- Aim of the task -
Print word for word the lines from the one containing "The width and" through the one containing "(x=406, y=394)", with both of those lines included and the pictures left out.

- Extracted records -

────────────────────

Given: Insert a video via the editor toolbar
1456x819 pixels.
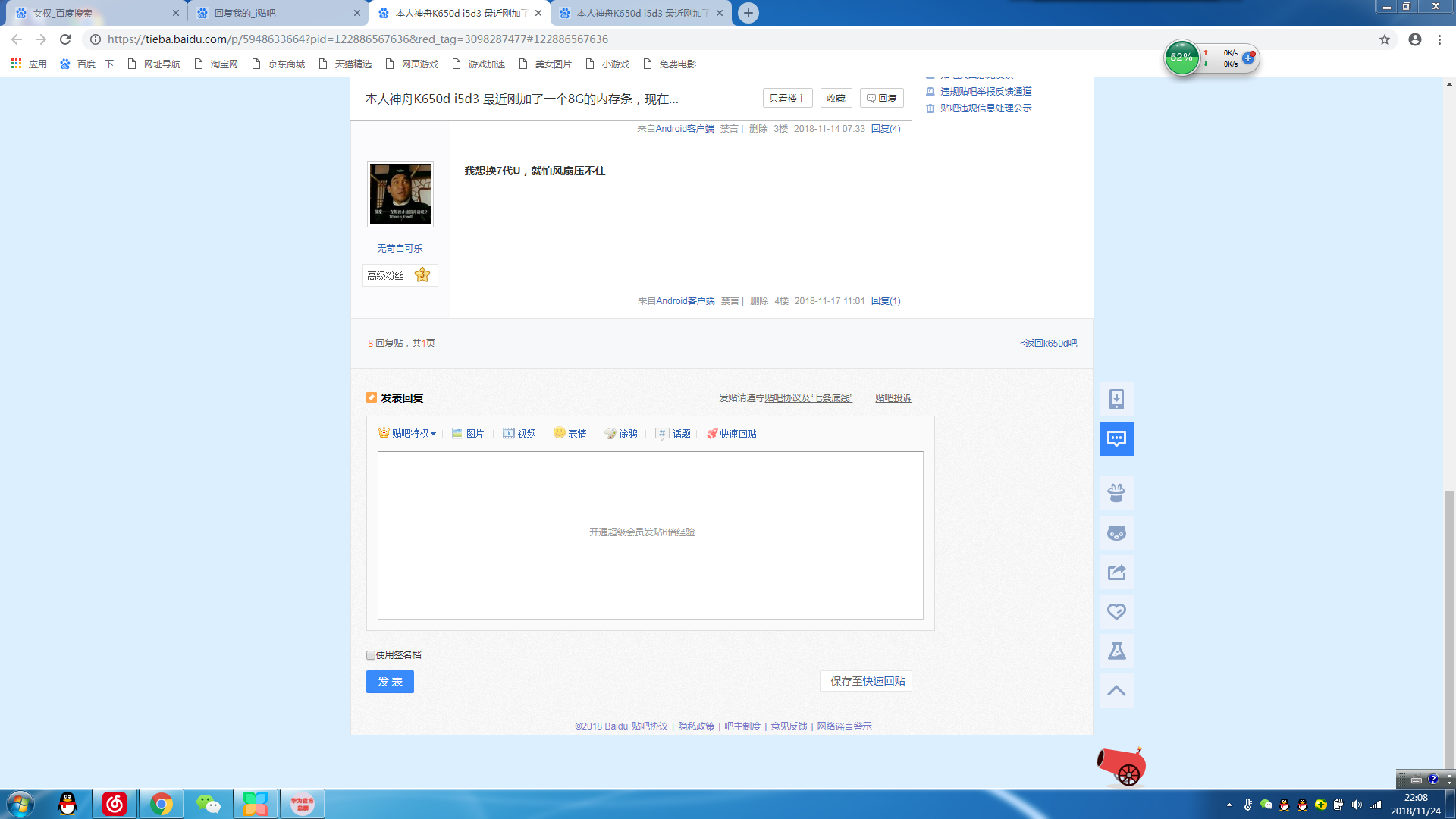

────────────────────

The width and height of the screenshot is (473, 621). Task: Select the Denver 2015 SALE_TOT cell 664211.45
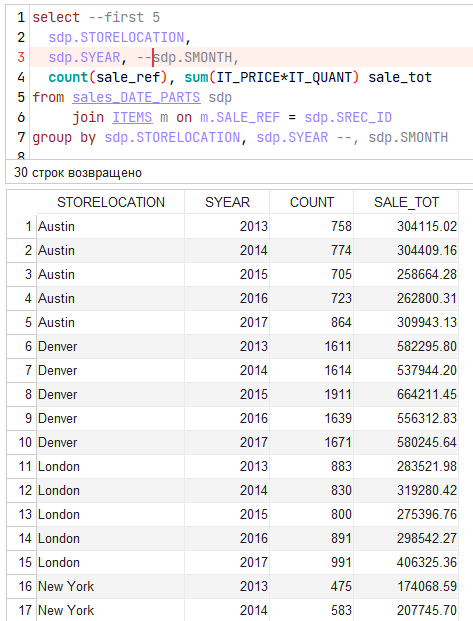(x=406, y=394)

────────────────────

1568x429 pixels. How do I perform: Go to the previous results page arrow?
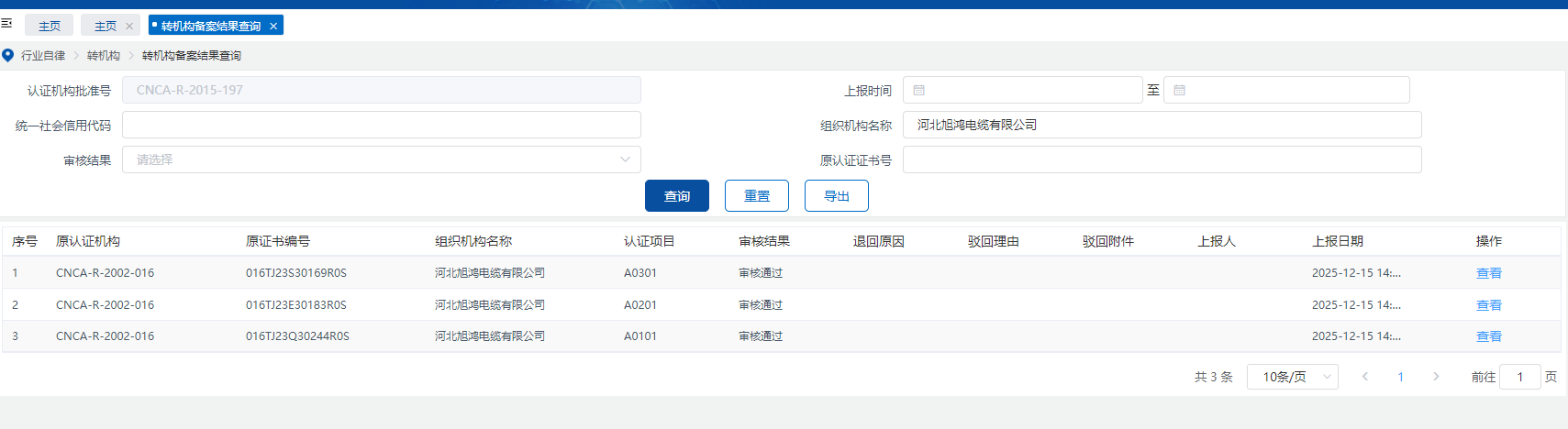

────────────────────

- Finished task -
The width and height of the screenshot is (473, 621). Task: Select the Denver 2015 SALE_TOT cell 664211.45
(x=406, y=394)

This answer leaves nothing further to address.